Are you interested in working on this?

  • [ ] I'm interested in working on this

aaronvanston avatar Aug 10 '22 03:08 aaronvanston

Thanks @aaronvanston for taking the time to report this in such details - we will look into it.

noire-munich avatar Aug 10 '22 09:08 noire-munich

@aaronvanston Would being able to set an option in the auth0 decoder for a leeway or clockTolerance option help mitigate certain expirations?

See: https://github.com/auth0/node-jsonwebtoken#jwtverifytoken-secretorpublickey-options-callback

clockTolerance: number of seconds to tolerate when checking the nbf and exp claims, to deal with small clock differences among different servers

Or is this also an issue with longer expired tokens that the client still retains well after expiration?

dthyresson avatar Aug 11 '22 15:08 dthyresson

FYI - The Error building context. Error: Exception in getAuthenticationContext: jwt expired message comes from the plugin to build the auth context; See:

https://github.com/redwoodjs/redwood/blob/0e087ade5ad689efdeedd5e846749a17158c172b/packages/graphql-server/src/plugins/useRedwoodAuthContext.ts#L31

dthyresson avatar Aug 11 '22 15:08 dthyresson

Also, this issue where the 400 error is returned could be related.

https://github.com/redwoodjs/redwood/issues/5057

The error is returned without have the error masked with a 200 status. It returns before the graphql handler executes (in the parse or validation phase). It could be that on building context, the handler throws an error and a 500 is returned instead.

dthyresson avatar Aug 11 '22 15:08 dthyresson

The error is returned without have the error masked with a 200 status. It returns before the graphql handler executes (in the parse or validation phase). It could be that on building context, the handler throws an error and a 500 is returned instead.

Yes I also think this is what's happening. When it tries to build the auth context (using the envelop plugin) the JWT decoder throws.

Maybe the solution is to wrap decoders with a try catch and on decoder error see if its possible to return a 401?

dac09 avatar Aug 12 '22 13:08 dac09

Upgrading to "@graphql-yoga/common": "2.12.6" now catches the context building error and the error is masked.

But, this does return a 200 status and not 401.

According to the GraphQL Spec: https://github.com/graphql/graphql-over-http/blob/main/spec/GraphQLOverHTTP.md#applicationjson

The server SHOULD use the 200 status code, independent of any GraphQL request error or GraphQL field error raised.

Note: A status code in the 4xx or 5xx ranges or status code 203 (and maybe others) could originate from intermediary servers; since the client cannot determine if an application/json response with arbitrary status code is a well-formed GraphQL response (because it cannot trust the source) the server must use 200 status code to guarantee to the client that the response has not been generated or modified by an intermediary.

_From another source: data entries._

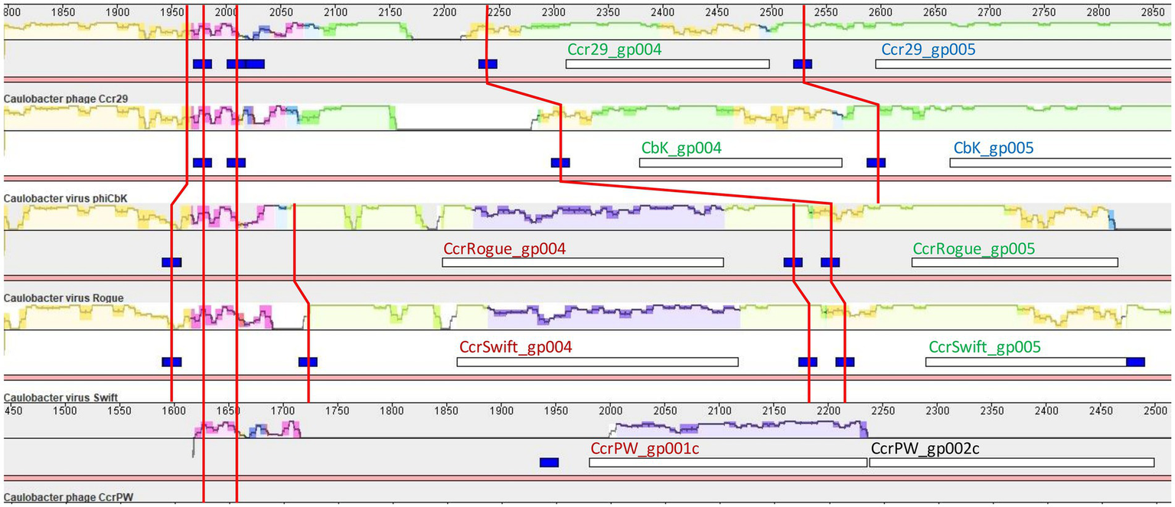The width and height of the screenshot is (1175, 507).
Task: Select the CbK_gp004 annotation rectangle
Action: pos(740,163)
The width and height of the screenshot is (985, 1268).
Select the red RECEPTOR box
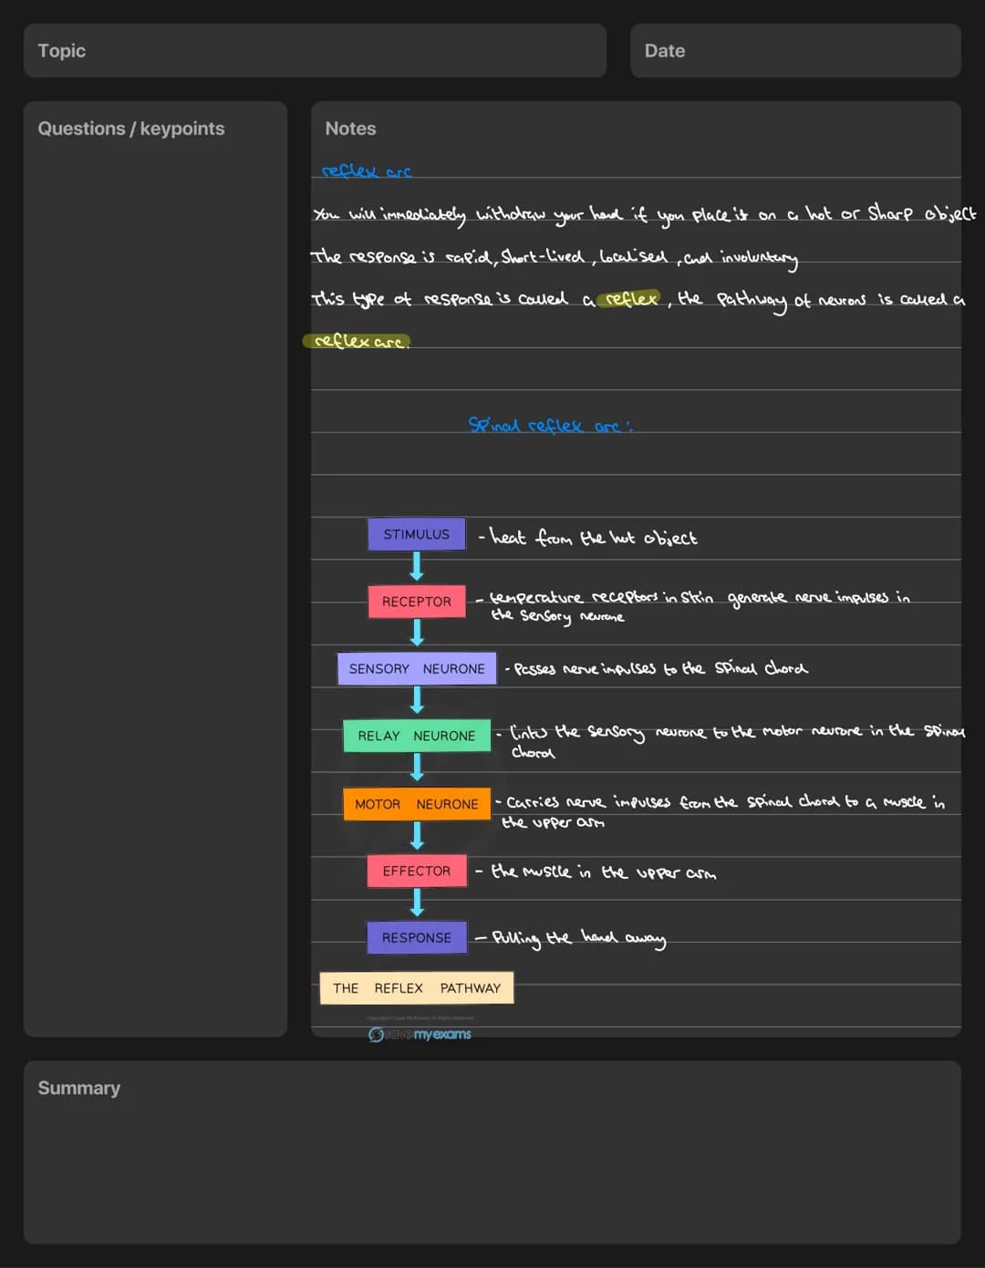pyautogui.click(x=417, y=602)
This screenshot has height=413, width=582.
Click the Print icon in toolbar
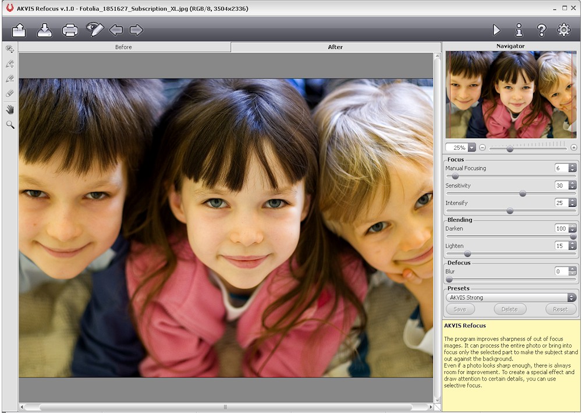(x=70, y=30)
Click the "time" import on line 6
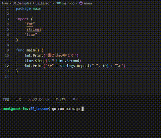This screenshot has height=138, width=161. click(31, 35)
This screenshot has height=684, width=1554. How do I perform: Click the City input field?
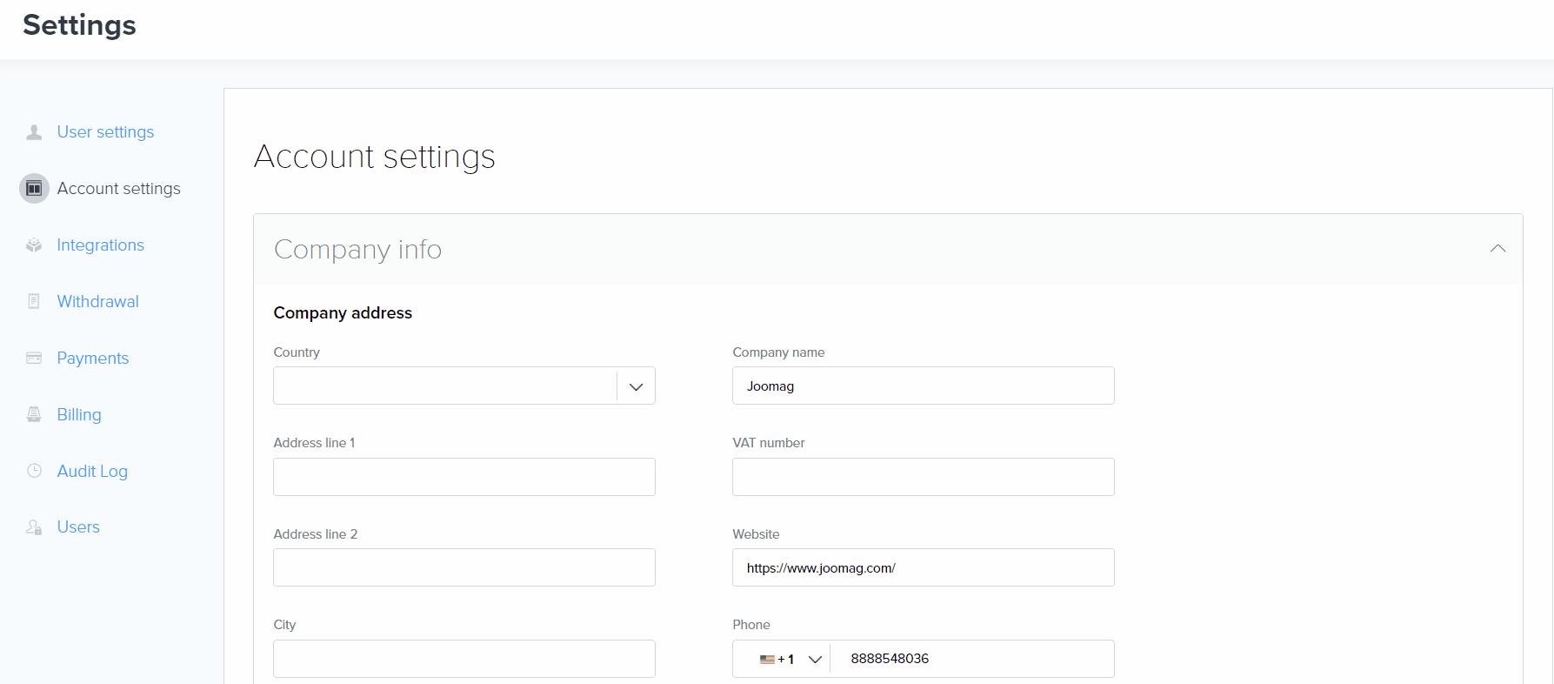pos(464,659)
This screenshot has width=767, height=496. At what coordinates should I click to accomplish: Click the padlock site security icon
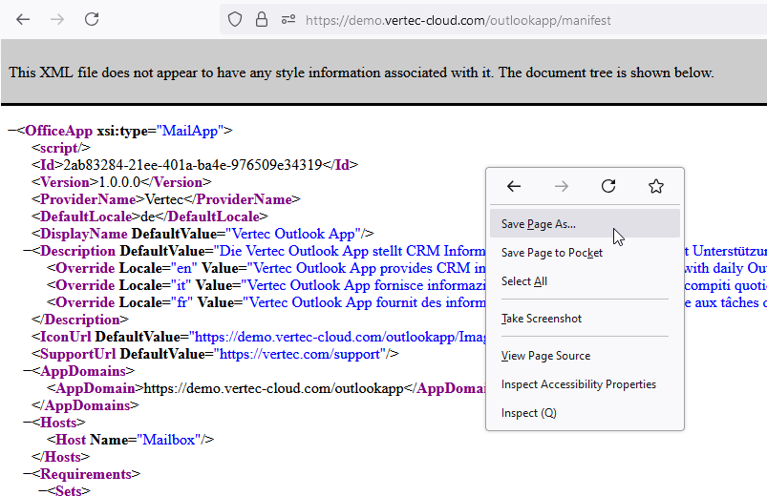click(x=261, y=19)
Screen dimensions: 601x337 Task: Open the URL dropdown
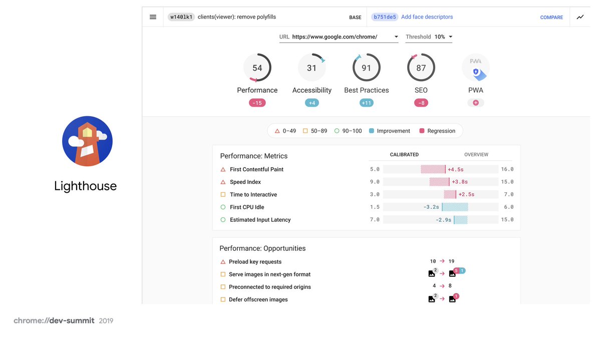tap(395, 36)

If the GraphQL response contains a non-null {data} entry then the server MUST use the 200 status code.

Note: This indicates that no GraphQL request error was raised, though one or more GraphQL field error may have been raised this is still a successful execution - see "partial response" in the GraphQL specification.

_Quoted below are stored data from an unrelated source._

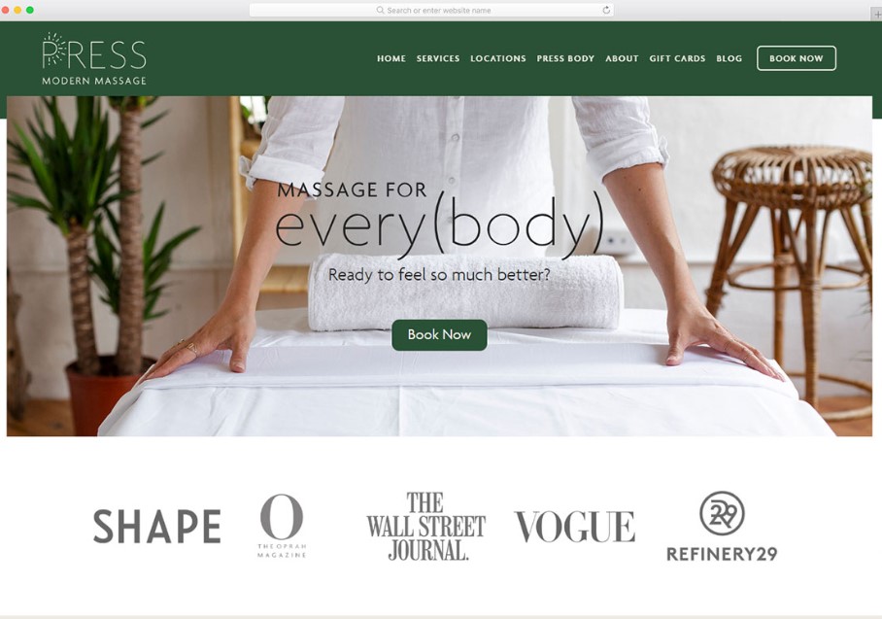The height and width of the screenshot is (619, 882).
Task: Click the outlined Book Now header button
Action: pyautogui.click(x=796, y=58)
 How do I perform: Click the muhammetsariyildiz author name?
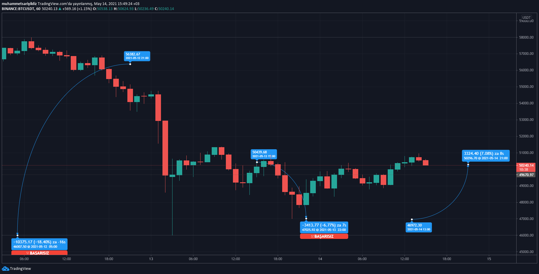pyautogui.click(x=19, y=4)
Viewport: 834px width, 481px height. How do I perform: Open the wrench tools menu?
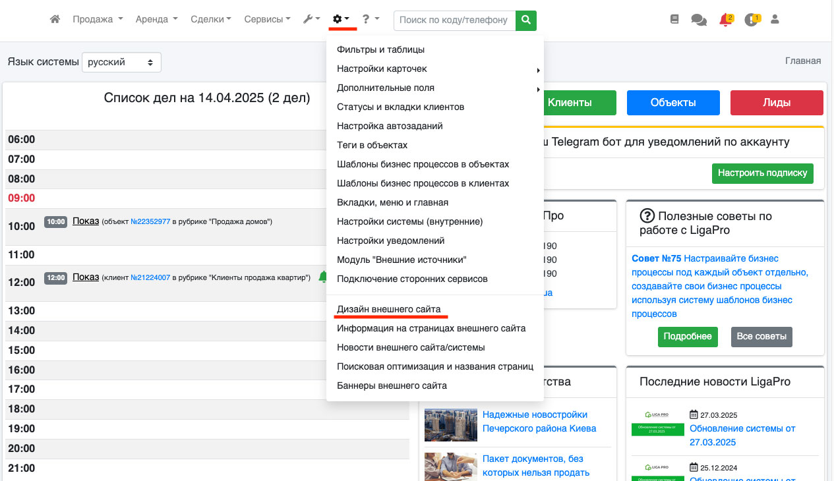[x=311, y=20]
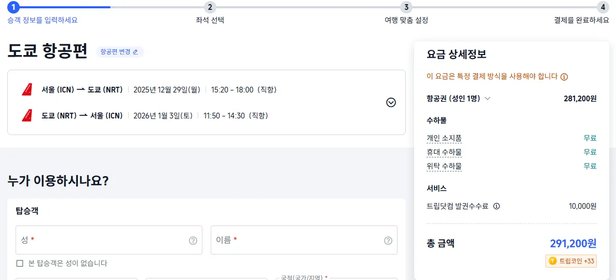This screenshot has width=616, height=280.
Task: Click the Trip Coins +33 badge
Action: [571, 261]
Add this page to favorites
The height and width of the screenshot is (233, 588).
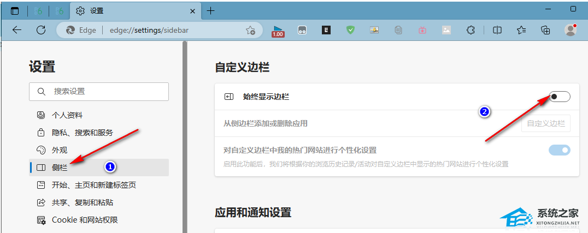point(250,31)
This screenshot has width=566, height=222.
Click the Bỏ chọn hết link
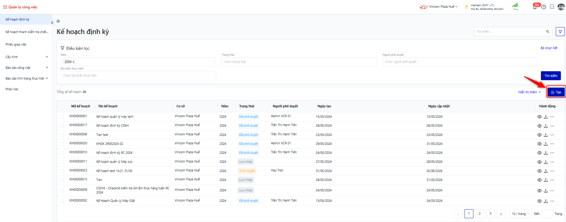tap(549, 48)
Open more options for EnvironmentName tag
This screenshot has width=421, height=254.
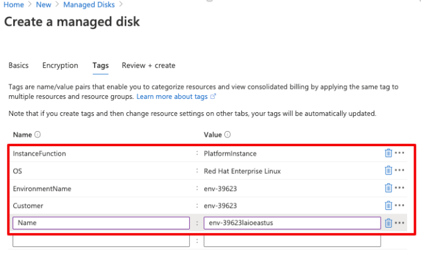pyautogui.click(x=400, y=188)
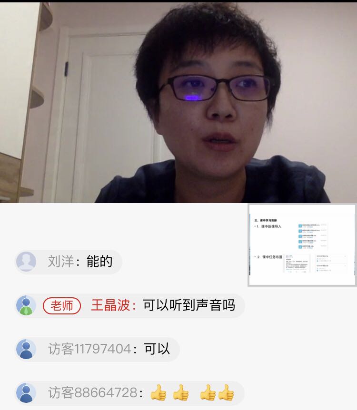Tap the message 能的
The image size is (357, 410).
[x=99, y=262]
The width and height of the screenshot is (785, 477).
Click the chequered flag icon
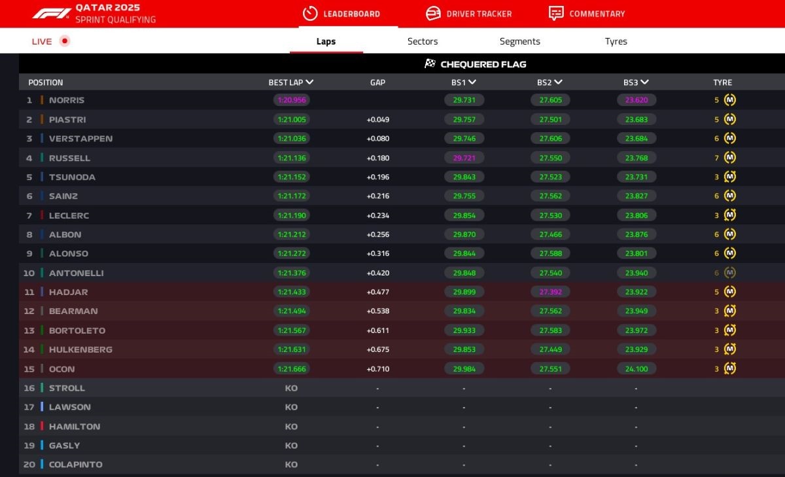(430, 64)
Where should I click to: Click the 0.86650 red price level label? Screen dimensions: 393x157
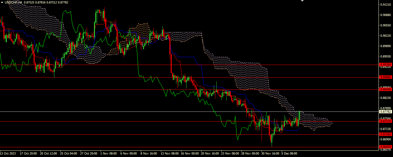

The server SHOULD NOT use a 4xx or 5xx status code.

Note: For compatibility with legacy servers, this specification allows the use of 4xx or 5xx status codes for failed requests where the response uses the application/json media type, but it is strongly discouraged. To use 4xx and 5xx status codes, please use the application/graphql-response+json media type.

So, lots to digest and need to confirm with the Guild ion the proper content types and codes here.

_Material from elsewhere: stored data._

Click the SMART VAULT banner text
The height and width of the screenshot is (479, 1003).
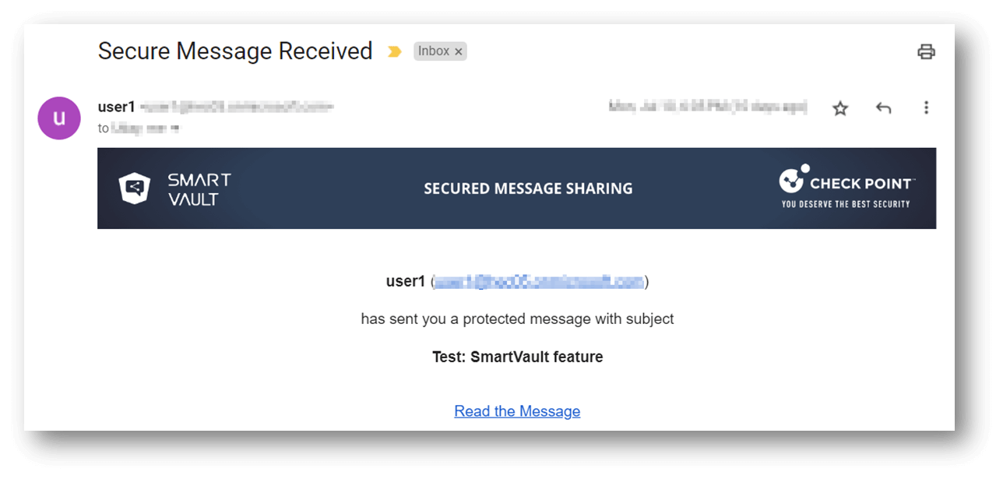[x=199, y=189]
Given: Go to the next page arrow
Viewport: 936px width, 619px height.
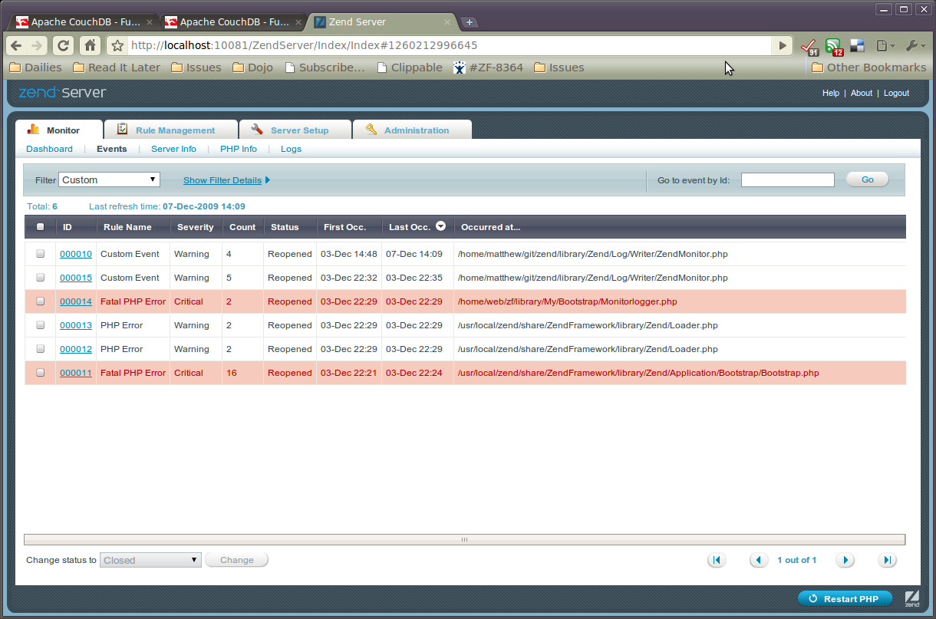Looking at the screenshot, I should click(x=845, y=560).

But since the errors is masked, and well the data is null, maybe a 401 is allowed per spec.

Still investigating the proper behavior.

dthyresson avatar Aug 16 '22 13:08 dthyresson

Or is this also an issue with longer expired tokens that the client still retains well after expiration?

@dthyresson Apologies for the delay on this one! GH notification got lost in the noise!

Yeah I suspect most of our tokens are quite old and thus would not really matter being able to tune the clock tolerance.

But, this does return a 200 status and not 401.

Yeah per spec we'd be fine with a 200 and then allow our client to handle the auth error.

aaronvanston avatar Aug 31 '22 00:08 aaronvanston

@aaronvanston Having upgraded to Yoga v3 I am finally revisiting how errors and status codes are reported.

And I have a new take on this issue.

jwt.verify(token, 'shhhhh', function(err, decoded) {
  if (err) {
    /*
      err = {
        name: 'TokenExpiredError',
        message: 'jwt expired',
        expiredAt: 1408621000
      }
    */
  }
});

I now wonder if the Auth0 (or any/every JWT decoder) should check for this error and then raise a RedwoodError compatible Authentication error that will have a status code of 401.

Probably would handle

jwt.verify(token, 'shhhhh', function(err, decoded) {
  if (err) {
    /*
      err = {
        name: 'NotBeforeError',
        message: 'jwt not active',
        date: 2018-10-04T16:10:44.000Z
      }
    */
  }
});

too.

But, the preferred behavior is a 401 status, correct?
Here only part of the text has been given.